(Task requirements)
Go through the data and tally the lines that include "Last". The reply is that number alone.

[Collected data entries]
######

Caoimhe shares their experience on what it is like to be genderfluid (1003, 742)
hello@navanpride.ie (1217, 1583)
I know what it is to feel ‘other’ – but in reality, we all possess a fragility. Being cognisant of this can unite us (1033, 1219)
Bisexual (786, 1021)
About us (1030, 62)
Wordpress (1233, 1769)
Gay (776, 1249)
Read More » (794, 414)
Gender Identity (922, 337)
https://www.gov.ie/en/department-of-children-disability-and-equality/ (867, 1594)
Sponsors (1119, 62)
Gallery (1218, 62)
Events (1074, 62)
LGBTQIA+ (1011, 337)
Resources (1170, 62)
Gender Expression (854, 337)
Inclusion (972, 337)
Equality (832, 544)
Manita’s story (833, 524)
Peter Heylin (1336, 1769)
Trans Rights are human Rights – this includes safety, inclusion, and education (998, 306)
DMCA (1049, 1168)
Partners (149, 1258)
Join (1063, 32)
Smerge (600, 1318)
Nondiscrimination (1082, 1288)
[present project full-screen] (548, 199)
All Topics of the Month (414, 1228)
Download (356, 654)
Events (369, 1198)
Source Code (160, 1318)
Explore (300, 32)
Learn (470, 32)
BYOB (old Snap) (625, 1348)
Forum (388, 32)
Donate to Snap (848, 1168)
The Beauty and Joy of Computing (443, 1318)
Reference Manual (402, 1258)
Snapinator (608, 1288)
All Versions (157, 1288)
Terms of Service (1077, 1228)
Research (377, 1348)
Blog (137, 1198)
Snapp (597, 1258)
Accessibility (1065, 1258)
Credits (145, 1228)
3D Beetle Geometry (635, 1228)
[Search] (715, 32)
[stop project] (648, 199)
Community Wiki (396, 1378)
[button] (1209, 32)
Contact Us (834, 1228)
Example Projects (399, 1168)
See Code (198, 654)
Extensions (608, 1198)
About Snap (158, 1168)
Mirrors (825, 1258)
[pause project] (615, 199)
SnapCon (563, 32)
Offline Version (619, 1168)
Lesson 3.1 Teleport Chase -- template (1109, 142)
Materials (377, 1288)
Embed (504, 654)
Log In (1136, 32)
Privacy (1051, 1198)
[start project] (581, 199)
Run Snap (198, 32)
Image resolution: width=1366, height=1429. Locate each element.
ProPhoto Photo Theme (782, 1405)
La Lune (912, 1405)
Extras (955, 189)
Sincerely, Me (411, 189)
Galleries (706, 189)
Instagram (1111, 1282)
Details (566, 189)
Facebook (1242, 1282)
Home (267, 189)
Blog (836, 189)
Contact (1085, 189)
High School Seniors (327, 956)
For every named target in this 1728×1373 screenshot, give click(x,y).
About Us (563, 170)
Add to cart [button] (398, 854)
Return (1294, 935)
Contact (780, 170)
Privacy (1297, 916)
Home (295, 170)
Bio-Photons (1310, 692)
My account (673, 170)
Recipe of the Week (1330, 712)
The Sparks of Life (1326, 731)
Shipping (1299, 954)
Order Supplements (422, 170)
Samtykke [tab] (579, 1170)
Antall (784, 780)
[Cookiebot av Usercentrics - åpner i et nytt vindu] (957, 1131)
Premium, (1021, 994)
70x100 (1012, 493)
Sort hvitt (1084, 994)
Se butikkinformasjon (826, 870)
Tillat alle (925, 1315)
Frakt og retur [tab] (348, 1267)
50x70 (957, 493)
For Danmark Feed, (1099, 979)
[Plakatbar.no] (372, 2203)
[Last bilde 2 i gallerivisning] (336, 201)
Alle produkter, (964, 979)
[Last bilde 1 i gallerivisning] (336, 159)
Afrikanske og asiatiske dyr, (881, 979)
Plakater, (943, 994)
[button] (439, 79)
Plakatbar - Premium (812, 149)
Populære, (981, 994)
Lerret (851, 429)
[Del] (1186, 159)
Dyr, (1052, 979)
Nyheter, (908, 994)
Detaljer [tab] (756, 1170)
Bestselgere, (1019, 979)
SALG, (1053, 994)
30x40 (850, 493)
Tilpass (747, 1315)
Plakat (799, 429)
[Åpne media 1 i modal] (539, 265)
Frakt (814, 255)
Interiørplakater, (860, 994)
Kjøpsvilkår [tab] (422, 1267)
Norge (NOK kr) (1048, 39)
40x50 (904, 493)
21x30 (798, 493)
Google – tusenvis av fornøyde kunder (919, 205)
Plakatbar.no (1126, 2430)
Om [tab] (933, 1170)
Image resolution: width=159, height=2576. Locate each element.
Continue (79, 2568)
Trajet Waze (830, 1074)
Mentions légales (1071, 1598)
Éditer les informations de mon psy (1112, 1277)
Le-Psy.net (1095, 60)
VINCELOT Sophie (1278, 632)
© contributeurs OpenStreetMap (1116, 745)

######

(Task result)
2